Molten Aluminium Purification, Molten Aluminum Refining

Molten aluminium purification purpose is to remove the gas (mainly hydrogen) and solid impurities (mainly alumina) in the aluminum liquid. Purification of molten aluminum requires the use of substances that can separate aluminum oxide from the molten metal and drive hydrogen into the molten pool, but do not dissolve in the molten aluminum itself. This substance is called a flux and most of the solvents are solid or gas.

According to its functions, solid flux can be divided into: covering flux to prevent oxidation and gas absorption of molten aluminum; slag remover that promotes the separation of oxygen from molten aluminum into scum; and degassing flux that drives out supersaturated hydrogen dissolved in molten aluminum. The flux for melting the aluminum-magnesium alloy also has the function of preventing the evaporation of magnesium from the aluminum liquid. However, in pure aluminum smelting, the covering flux is generally not used, because the oxide film on the surface of the molten pool has a better isolation ability, which can prevent the aluminum liquid in the molten pool from continuing to oxidize and inhale without violent agitation.

Molten Aluminium Purification

The requirements for the molten metal purification are generally different due to the different types and uses of the alloy. Generally, the hydrogen content is required to be less than 0.15cm^3/100gAl, and for some special-purpose aerospace materials, 0.1cm3/100g(Al) the following. Because the detection of non-metallic inclusions cannot be accurately quantified, it is difficult to have quantitative requirements; sodium is generally controlled in the range of 5/10^6.

In view of the fact that the aluminum material itself will bring in certain inclusions and be polluted during the melting process, it must be purified to obtain clean aluminum liquid and provide qualified aluminum melt for the next processing. Since inclusions and slag inclusions are dispersed in the aluminum melt, the molten aluminium purification measures taken must cover all parts of the aluminum melt in the furnace without leaving dead corners, so that slag and inclusions can be removed more thoroughly. The method is that when the molten aluminum reaches a certain temperature and the viscosity is small, with the help of a flux, the slag inclusions will float or sink from the melt and separate from the metal.

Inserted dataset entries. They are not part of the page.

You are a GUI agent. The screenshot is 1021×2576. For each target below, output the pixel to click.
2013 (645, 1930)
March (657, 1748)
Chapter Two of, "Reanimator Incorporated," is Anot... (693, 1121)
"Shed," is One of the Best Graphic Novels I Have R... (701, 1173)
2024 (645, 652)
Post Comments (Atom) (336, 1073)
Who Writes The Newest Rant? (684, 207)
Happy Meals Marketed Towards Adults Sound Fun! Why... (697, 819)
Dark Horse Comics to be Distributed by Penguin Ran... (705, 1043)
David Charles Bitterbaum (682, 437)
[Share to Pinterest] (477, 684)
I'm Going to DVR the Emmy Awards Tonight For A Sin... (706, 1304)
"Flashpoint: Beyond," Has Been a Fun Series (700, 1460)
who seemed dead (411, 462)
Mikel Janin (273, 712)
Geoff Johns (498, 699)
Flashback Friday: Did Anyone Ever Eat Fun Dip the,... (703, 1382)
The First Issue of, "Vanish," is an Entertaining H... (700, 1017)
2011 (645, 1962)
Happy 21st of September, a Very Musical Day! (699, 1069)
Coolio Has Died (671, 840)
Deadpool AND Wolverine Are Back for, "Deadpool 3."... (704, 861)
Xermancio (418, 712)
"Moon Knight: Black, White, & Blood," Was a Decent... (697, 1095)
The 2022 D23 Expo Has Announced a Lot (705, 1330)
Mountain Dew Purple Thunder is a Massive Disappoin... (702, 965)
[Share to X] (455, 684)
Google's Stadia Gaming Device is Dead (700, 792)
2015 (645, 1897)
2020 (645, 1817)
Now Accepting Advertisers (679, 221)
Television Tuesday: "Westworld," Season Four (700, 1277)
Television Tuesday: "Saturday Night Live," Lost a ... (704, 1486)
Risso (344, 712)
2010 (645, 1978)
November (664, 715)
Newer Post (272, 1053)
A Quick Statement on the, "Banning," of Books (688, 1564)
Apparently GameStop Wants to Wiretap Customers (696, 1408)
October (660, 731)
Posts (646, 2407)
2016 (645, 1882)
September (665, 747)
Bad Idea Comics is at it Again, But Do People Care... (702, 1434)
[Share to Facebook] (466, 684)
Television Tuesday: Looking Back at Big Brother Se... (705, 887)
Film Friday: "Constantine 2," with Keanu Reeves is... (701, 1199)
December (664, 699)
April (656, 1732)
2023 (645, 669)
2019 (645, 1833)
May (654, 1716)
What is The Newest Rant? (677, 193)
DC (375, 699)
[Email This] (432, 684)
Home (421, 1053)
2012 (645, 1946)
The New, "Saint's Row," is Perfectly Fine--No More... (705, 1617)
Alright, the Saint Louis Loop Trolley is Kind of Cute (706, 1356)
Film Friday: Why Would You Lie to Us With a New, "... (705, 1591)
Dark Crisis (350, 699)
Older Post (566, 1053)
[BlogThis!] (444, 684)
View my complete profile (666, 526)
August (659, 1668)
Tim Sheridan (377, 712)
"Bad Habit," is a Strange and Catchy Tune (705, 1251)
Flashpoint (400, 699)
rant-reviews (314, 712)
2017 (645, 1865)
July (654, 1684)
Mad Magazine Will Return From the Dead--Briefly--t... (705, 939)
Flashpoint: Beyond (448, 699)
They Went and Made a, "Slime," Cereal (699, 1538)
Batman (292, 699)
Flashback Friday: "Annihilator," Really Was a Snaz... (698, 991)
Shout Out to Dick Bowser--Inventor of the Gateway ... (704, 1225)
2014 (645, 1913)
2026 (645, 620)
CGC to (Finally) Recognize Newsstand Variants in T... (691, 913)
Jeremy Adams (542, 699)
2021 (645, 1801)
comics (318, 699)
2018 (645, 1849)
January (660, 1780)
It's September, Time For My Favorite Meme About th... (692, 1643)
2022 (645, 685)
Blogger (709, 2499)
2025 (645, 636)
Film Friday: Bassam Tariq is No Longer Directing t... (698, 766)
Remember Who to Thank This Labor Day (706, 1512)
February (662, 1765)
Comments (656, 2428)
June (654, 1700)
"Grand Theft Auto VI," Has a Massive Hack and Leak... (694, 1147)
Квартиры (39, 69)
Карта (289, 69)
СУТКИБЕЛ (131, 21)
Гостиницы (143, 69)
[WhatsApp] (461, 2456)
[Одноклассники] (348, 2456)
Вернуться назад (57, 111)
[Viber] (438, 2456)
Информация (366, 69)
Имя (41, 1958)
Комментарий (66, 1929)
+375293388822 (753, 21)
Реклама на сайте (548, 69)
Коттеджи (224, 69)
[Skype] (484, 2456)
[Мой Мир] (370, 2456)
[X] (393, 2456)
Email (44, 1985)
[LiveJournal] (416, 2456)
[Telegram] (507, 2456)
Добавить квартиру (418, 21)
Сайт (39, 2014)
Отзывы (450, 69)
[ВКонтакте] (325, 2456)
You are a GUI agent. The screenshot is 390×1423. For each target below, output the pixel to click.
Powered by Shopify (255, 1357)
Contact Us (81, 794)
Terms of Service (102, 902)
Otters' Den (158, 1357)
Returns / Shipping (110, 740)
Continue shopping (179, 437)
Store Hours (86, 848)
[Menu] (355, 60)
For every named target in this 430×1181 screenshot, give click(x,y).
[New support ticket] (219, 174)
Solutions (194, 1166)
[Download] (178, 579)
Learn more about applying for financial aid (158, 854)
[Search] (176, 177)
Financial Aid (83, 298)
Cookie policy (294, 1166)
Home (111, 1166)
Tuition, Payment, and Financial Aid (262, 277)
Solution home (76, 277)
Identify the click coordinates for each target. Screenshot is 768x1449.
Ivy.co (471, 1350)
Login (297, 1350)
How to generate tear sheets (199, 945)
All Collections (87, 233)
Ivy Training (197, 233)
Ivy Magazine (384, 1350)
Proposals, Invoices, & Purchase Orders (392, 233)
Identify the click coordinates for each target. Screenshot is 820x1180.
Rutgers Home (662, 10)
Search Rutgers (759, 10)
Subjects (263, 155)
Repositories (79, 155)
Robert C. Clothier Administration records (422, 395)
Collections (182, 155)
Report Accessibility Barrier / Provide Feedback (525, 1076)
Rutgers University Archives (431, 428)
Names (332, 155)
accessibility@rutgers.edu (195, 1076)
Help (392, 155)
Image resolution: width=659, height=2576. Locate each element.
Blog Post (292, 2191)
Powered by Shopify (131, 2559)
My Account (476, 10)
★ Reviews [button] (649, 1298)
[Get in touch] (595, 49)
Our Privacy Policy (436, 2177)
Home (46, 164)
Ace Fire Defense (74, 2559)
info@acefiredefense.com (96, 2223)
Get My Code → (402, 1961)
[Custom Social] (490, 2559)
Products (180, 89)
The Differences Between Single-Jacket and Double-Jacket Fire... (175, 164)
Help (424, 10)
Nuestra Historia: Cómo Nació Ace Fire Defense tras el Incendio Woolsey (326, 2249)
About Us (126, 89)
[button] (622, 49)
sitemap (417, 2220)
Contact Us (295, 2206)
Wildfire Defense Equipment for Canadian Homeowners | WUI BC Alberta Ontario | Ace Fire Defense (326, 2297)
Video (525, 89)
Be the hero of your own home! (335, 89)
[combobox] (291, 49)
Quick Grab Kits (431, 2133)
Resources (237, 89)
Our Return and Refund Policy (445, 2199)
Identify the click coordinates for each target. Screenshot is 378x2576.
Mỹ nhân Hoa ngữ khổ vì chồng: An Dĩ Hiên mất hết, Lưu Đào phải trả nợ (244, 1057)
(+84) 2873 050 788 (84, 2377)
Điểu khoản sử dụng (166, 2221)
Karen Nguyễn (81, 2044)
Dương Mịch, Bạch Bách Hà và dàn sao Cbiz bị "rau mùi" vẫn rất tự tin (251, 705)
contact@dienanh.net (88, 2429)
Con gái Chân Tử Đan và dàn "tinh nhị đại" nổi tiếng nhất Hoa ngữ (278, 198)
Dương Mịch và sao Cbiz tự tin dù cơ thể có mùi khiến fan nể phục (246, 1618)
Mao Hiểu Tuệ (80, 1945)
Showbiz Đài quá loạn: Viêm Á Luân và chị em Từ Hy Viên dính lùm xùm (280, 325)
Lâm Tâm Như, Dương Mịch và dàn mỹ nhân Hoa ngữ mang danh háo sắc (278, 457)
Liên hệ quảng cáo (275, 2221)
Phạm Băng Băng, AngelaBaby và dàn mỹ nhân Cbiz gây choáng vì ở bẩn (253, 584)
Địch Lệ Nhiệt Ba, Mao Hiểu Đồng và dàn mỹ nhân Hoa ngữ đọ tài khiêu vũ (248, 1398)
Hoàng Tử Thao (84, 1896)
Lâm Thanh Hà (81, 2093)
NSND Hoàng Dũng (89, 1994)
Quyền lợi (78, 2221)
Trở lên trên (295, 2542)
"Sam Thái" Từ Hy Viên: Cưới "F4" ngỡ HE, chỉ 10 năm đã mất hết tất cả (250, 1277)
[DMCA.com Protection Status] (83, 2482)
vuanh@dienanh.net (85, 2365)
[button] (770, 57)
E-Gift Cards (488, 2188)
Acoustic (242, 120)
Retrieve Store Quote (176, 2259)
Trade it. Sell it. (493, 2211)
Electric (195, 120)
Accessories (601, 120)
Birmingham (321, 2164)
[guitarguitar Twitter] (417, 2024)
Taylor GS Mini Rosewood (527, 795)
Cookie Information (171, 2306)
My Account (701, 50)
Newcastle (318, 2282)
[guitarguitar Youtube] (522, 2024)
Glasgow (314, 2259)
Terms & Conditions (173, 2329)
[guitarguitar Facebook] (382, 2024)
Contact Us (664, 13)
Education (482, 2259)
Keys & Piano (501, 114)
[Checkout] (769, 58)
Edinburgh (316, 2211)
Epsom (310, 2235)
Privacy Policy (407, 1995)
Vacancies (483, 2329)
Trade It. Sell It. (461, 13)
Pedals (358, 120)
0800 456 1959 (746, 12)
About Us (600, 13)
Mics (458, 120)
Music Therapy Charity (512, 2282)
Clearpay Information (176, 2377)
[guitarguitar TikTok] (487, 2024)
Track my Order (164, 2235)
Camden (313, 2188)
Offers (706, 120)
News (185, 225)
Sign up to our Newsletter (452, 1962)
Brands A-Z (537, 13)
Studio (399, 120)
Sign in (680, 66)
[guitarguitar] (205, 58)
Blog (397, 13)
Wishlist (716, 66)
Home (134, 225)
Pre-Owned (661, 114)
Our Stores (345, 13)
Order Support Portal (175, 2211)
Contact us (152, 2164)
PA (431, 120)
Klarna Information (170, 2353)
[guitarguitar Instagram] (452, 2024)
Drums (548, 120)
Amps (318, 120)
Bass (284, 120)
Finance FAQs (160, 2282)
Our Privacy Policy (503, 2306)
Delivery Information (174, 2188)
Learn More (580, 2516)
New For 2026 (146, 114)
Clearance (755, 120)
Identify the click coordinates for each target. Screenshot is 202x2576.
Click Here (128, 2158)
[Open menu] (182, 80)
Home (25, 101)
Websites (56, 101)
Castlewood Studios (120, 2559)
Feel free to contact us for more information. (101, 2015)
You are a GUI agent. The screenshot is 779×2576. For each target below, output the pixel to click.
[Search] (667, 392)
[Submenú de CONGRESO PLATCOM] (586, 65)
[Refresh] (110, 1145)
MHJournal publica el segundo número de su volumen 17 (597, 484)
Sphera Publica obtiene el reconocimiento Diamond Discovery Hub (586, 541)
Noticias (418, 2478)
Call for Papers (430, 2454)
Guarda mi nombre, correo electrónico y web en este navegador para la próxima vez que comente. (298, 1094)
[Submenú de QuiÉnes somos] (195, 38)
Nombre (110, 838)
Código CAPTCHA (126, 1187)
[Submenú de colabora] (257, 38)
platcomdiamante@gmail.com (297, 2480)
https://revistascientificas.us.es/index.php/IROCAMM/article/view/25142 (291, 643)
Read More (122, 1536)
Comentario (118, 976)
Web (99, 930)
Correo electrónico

In view of the continuous oxidation and suction of aluminum after melting, causing secondary pollution, the time of purification treatment should be arranged before casting and rolling, and it is best to start casting and rolling soon after purification treatment. For this reason, the purification treatment should not only achieve comprehensiveness, but also meet the requirements of timeliness.

Molten Aluminium Purification

In order to achieve the purpose of aluminum liquid purification, first of all, it is necessary to minimize the entry of pollutants into the furnace. It cannot be considered that any debris can be “burned” as long as it enters the furnace without leaving a trace, or become ash floating on the liquid surface, or sink into the furnace bottom and aluminum. Liquid separation. The aluminum material itself and all materials that come into contact with molten aluminum must be kept “clean”.

The so-called “dry” means that aluminum ingots and waste materials should be stored indoors, free from moisture, and ensure that the bricks, refractory materials, fluxes, and operating tools used for furnace building are fully dried.

The so-called “clean” is to remove the entrained metal parts in the aluminum material in advance to prevent them from entering the furnace, and the agglomerates sticking to the furnace bottom and furnace wall should be processed in time. The aluminum liquid left over from the previous heat and the composition of this heat must be discharged, and if necessary, take measures to wash the furnace. The moisture content in the air is generally uncontrollable, so it is often found that the quality of aluminum produced in humid seasons is poor. In areas with high groundwater levels, it is also found that the bubble waste of aluminum materials increases every high tide, which reduces the yield of finished products.